Requirement:
Please report every line in the entries that contains the string "computer".

^^^^^^^^^^^^^^^^

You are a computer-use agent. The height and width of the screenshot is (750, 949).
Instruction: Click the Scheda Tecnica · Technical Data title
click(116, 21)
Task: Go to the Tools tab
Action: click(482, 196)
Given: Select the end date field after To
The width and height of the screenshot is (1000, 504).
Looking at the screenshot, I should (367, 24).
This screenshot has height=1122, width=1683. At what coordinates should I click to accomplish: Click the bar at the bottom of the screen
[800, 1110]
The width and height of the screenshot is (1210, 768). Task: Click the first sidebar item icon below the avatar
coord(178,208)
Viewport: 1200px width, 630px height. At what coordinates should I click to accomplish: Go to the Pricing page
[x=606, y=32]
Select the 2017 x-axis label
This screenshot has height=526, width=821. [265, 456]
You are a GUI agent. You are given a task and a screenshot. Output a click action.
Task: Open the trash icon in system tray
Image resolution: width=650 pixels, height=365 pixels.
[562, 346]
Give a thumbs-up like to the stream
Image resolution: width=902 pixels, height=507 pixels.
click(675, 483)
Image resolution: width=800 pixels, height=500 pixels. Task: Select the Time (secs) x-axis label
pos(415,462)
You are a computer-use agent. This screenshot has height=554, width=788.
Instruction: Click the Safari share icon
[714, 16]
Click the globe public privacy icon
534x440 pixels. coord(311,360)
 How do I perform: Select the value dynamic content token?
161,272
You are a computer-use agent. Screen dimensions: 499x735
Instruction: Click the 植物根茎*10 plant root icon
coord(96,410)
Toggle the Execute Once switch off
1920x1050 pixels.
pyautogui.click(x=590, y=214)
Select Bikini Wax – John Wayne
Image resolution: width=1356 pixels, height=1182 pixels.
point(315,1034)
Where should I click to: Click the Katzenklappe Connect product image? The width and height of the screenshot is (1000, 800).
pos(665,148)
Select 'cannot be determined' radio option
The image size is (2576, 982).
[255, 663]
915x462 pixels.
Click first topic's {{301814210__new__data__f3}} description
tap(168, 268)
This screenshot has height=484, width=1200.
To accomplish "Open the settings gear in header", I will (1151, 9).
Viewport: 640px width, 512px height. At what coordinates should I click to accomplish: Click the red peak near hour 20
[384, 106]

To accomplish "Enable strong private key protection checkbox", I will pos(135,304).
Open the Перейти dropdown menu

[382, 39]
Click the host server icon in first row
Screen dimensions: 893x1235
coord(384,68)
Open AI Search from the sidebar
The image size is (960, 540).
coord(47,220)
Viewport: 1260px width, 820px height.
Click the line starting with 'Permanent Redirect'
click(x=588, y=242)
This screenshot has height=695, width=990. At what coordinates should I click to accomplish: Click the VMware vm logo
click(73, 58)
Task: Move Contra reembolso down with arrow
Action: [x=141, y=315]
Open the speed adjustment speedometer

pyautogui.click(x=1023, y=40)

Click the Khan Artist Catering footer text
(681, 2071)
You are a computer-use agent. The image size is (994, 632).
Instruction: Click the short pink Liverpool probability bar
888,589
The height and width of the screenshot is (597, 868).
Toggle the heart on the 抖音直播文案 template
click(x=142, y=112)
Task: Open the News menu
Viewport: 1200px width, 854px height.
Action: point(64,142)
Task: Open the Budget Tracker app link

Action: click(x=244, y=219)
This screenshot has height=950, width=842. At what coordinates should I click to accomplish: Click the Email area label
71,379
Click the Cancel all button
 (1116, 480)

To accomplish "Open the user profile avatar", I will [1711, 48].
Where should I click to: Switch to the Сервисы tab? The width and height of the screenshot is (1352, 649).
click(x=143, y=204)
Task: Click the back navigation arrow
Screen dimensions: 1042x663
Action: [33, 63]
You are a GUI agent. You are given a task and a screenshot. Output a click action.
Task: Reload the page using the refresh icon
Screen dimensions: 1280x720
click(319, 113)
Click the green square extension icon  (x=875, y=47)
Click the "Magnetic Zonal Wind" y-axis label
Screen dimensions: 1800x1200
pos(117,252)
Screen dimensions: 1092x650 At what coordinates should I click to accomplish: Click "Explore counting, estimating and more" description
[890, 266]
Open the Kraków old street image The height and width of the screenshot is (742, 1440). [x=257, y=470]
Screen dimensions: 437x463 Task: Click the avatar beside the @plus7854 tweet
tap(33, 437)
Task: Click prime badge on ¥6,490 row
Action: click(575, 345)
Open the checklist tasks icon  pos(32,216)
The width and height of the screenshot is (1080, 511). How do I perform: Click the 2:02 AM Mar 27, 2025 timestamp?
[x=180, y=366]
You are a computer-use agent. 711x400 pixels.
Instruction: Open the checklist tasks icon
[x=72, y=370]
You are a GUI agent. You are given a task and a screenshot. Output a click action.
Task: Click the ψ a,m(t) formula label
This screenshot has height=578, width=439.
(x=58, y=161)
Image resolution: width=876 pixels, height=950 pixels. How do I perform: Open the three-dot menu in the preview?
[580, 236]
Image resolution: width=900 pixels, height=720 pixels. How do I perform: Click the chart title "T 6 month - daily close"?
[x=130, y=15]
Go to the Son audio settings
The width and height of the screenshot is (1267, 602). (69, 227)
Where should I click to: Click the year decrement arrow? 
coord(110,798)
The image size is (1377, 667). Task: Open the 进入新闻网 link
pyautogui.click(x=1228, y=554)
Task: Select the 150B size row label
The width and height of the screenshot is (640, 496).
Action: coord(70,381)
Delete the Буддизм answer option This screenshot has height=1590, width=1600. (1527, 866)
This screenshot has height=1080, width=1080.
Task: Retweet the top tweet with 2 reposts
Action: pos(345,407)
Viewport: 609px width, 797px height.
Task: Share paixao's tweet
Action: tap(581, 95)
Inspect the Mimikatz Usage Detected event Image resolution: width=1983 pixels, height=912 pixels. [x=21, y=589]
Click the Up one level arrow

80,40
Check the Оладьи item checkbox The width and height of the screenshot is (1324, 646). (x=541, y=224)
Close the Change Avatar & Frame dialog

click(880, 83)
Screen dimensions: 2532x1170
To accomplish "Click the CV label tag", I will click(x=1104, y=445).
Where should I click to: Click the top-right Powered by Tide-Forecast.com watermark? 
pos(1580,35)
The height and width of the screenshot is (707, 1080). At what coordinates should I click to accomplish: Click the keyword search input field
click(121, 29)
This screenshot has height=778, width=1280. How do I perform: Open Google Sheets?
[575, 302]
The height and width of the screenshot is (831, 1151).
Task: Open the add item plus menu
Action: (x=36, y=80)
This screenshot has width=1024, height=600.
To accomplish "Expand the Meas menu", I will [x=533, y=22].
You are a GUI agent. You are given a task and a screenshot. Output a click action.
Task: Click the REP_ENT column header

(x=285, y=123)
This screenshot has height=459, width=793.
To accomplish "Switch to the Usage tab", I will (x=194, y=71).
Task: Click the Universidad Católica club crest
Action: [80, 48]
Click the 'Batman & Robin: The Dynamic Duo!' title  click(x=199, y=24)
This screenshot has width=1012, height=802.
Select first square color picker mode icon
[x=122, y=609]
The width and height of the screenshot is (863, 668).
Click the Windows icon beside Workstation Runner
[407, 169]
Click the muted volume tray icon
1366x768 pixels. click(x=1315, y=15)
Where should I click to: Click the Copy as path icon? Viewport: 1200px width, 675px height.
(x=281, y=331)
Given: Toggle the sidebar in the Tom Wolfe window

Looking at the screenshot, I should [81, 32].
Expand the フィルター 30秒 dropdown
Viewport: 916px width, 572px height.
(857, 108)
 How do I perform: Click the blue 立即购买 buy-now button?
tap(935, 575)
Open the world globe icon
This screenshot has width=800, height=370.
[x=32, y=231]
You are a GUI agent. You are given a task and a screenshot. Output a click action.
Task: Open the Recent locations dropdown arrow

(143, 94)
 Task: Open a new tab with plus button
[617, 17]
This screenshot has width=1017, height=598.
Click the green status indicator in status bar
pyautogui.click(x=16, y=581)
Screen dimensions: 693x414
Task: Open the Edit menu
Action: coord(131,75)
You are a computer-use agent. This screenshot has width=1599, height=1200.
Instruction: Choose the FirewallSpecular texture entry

^^^^^^^^^^^^^^^^

Written solution:
You are a computer-use agent. The height and width of the screenshot is (750, 949).
You are a computer-use agent. This screenshot has height=554, width=788.
You are a computer-use agent. Screen dimensions: 499x735
You are a computer-use agent. The image size is (994, 632).
You are a computer-use agent. 711x400 pixels.
You are a computer-use agent. This screenshot has width=1599, height=1200.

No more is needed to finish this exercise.